At a public meeting Monday evening, a local group reported their progress regarding historical designations of the Battleford Industrial School Cemetery.
The RM of Battle River, within which the cemetery is located, has passed a bylaw granting municipal historical designation of the site.
The next step, lawyer Ben Feist said, would be provincial designation, which the group plans to work toward in the next 30 days.
About a dozen people were at the meeting at the North Battleford Public Library, including members of the historical society.
The project, along with Feist, is led by lawyer Eleanore Sunchild, who has worked on a number of former residential school claims, and Sherron Burns, who works as a learning consultant with Living Sky School Division.
Burns got involved with the cemetery as a result of trying to do a project with high school students. The cemetery site is located on land owned by Wayne and Catherine Kopp of Stettler, Alta. Burns wanted to visit the cemetery site for educational purposes, but was refused access.
Reasons for denying access have reportedly included the presence of broken beer bottles and garbage in the area.
The cemetery is located near the former Government House. The Battleford Industrial School occupied the building, and the school was in operation from 1883 to 1914.
Feist said the school near Battleford was the first federally sponsored Department of Indian Affairs residential school in Canada.
Indian children were removed from reserves and brought to residential schools. Schools intended to assimilate children. Tuberculosis was an oft-cited occurrence, according to contemporary newspapers.
Many former students have come forward speaking out against residential schools, citing physical and sexual abuse, and trauma.
In the mid-1970s, University of Saskatchewan students and staff found 72 graves at the site as part of an excavation.
A cairn was later erected featuring names of some of those buried there.
Some of the known names can be found in northern Saskatchewan, the Meadow Lake area and nearby First Nations including Sweetgrass, Poundmaker and Mosquito. Surnames found on the cairn include Armstrong, Bird, Crookedneck, Moosomin, Peyachew and Pooyak. Albert is also engraved.
Feist explained the process of obtaining historical designations. The group looked at the title for the property the cemetery is on, and saw there were no designations registered under the title. The group went to the RM of Battle River. Councillors then communicated with the landowner. This was followed by passing a bylaw.
“Getting a municipal heritage designation means that there’s a permanent interest that’s registered on the land title,” Feist said.

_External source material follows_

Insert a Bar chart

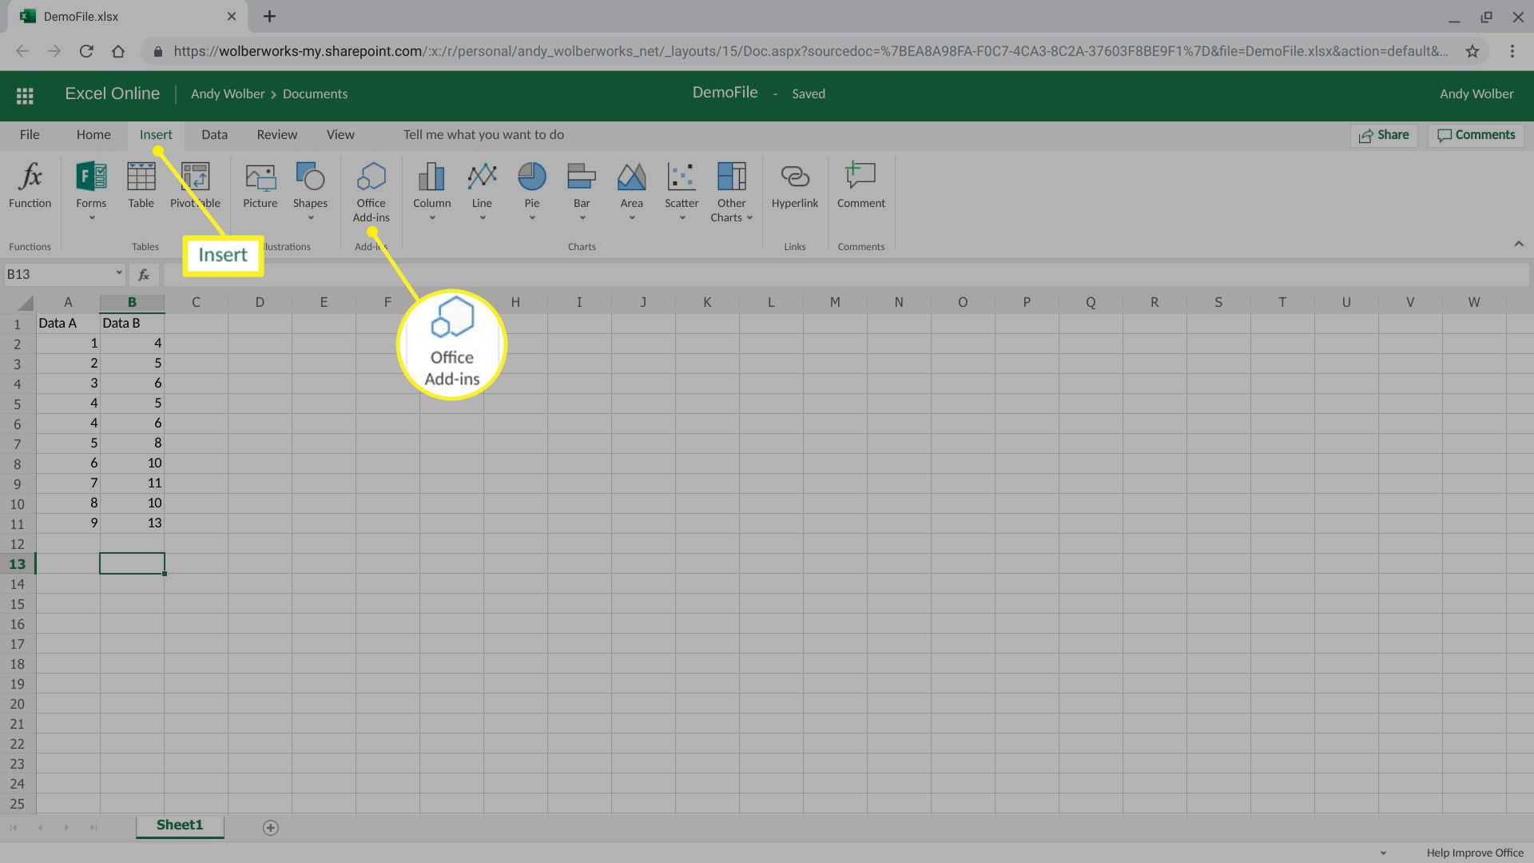(x=582, y=189)
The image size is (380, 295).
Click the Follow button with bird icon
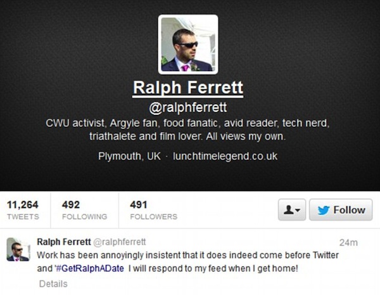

The designation would legally prevent current and future landowners “from doing things like removing the cairn or removing the gravestones or plowing through the site” and turning the surrounding area into farmland.
Legally accessing the site has been a problem for the group.
The provincial Cemeteries Act states “an owner shall provide reasonable access to the public for visitation to any lot in the cemetery.”
The act defines cemetery as “any land or place that is set apart or used as a place of interment, and that is approved as a cemetery pursuant to this Act.”
Feist said the language was circular. The Battleford Industrial School Cemetery is a cemetery according to the normal meaning of the word, Feist said, but it is not a cemetery as the term is defined in the act. Thus no public access is guaranteed under the act.
The cemetery isn’t covered under the act because it was a cemetery before Saskatchewan was a province, and hasn’t been registered as such since.
A representative of the province’s Financial and Consumers Affairs Authority, which is responsible for such matters, wrote to Feist saying an “absurdity” exists in the law, and the matter would be brought up for amendment “the next time the act comes up for amendment,” according to Feist. The goal would be grandfathering historical cemeteries to allow for pubic access.
The government division sent a letter to the landowner stating its position. The landowners can legally restrict visiting hours to certain times.
At it stands, accessing the site requires permission not only from the landowners, but also the oblates, who own the land that currently allows easiest access to the site, Feist said.
Feist said representatives of the oblates they’ve talked to have been accommodating.
One representative of the oblates who was in attendance at the meeting expressed dissatisfaction with the way the group went about obtaining permission, and wanted to be asked in a more direct way.
Feist said the group would pursue federal historical designation after obtaining provincial designation.
Presenters and audience also discussed future possibilities pertaining to the site, including establishing a foundation to raise money, obtaining grant money, purchasing the land and establishing on-site interpretive information.